Republicans gained with minorities:

This year the GOP won around 40% of the Hispanic vote (with a lot of variation among geographies and specific demographic groups) and 13-14% of the black vote. Asians, another diverse group, are also moving toward the GOP, with around 40% voting Republican this year. …

Men don’t vote Democrat:

The Democrats can’t get men to vote for them. The gender gap continues to favor Republicans, as the GOP won male voters by 14 points, while the Dems carried women by only 6 points. …

Abortion:

I think it is fair to say that Dobbs, while correct, cost Republicans the election. States where abortion initiatives were on the ballot went especially badly for the GOP; if there was an exception, I don’t know what it was. …

Trump:

Trump’s inserting himself into the news during the last stage of the campaign played into the Democrats’ hands by enabling their absurd claim that the election was, somehow, all about Trump.

If Power Line’s poll is any indication, and I think it is, only a small minority of activist Republicans want Trump to be the party’s nominee in 2024.

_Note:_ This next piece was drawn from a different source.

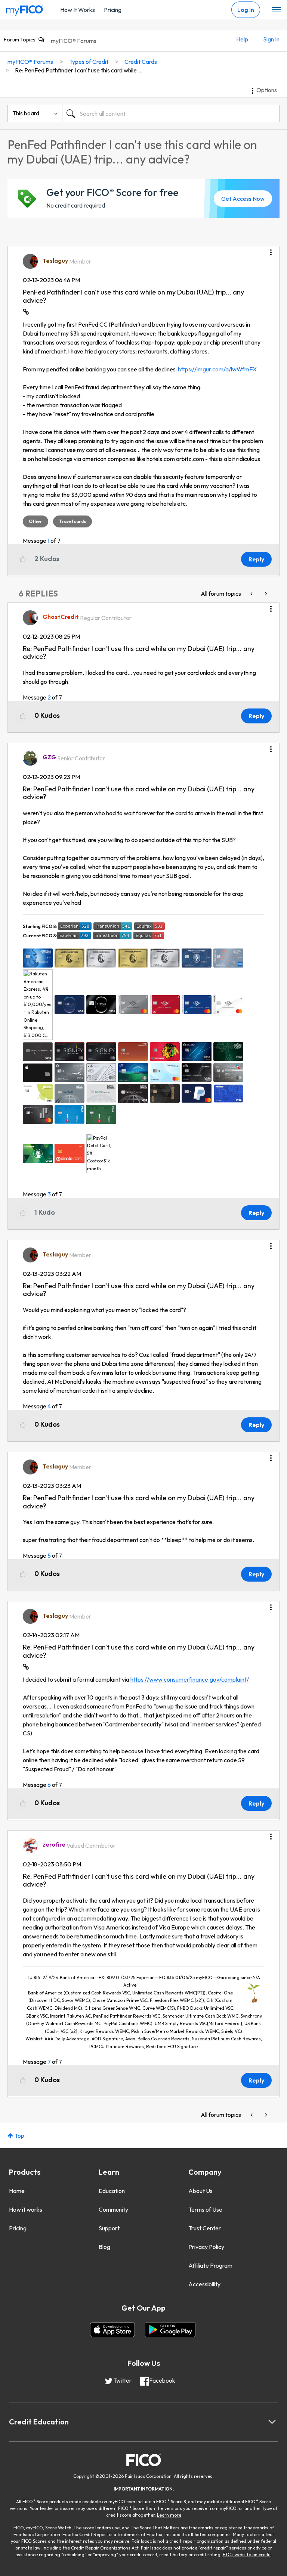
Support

I think his appeal will continue to fade as time goes by. Trump did his country, and to a lesser extent his party, a lot of good. But at this point he is a serious liability, and I am hopeful that the midterms decisively broke his grip on the GOP.

The future:

We continue to be a bitterly divided, 50/50 country. It is like trench warfare in World War I: party loyalty is so strong, and power so evenly divided, that even the worst inflation in decades, millions of illegal immigrants and spiraling crime can move the line only a yard or two.

Vote counting might have something to do with it. You think it is mere coincidence that the Dems win just enough close seats to retain power, and that those seats were where the people in charge are Dems?

The Dems must have been so embarrassed in 2020, with all those videos of Democrat vote counters putting the same ballots through the counting machines multiple times, pulling boxes of ballots out from hiding under the table when the Republican poll workers had gone home, confining Republican scrutineers to 100 feet from the vote counting, Zuckerbucks, and so on. This time the Dems are so much better organized — it’s so much harder to say how they did it. Yet they did.

The red wave materialized 52 to 47. Yet the Democrats have retained control of the Senate and may well win the House as well. The Washington establishment is still running the country, unimpeded. The dumb old Republicans are left scratching their heads.

The Republicans need to insist on paper ballots, voter ID, almost no exceptions to voting in person on the day, purple fingers, counting by hand, and scrutineers from both sides watching the ballots at all times. The current system is not credible.

But the uniparty Republicans will not support that, so the system of masked authoritarianism limps on. How long has it been running? When was the will of the electorate last reflected in the result, before the unexpected accident of Trump 2016?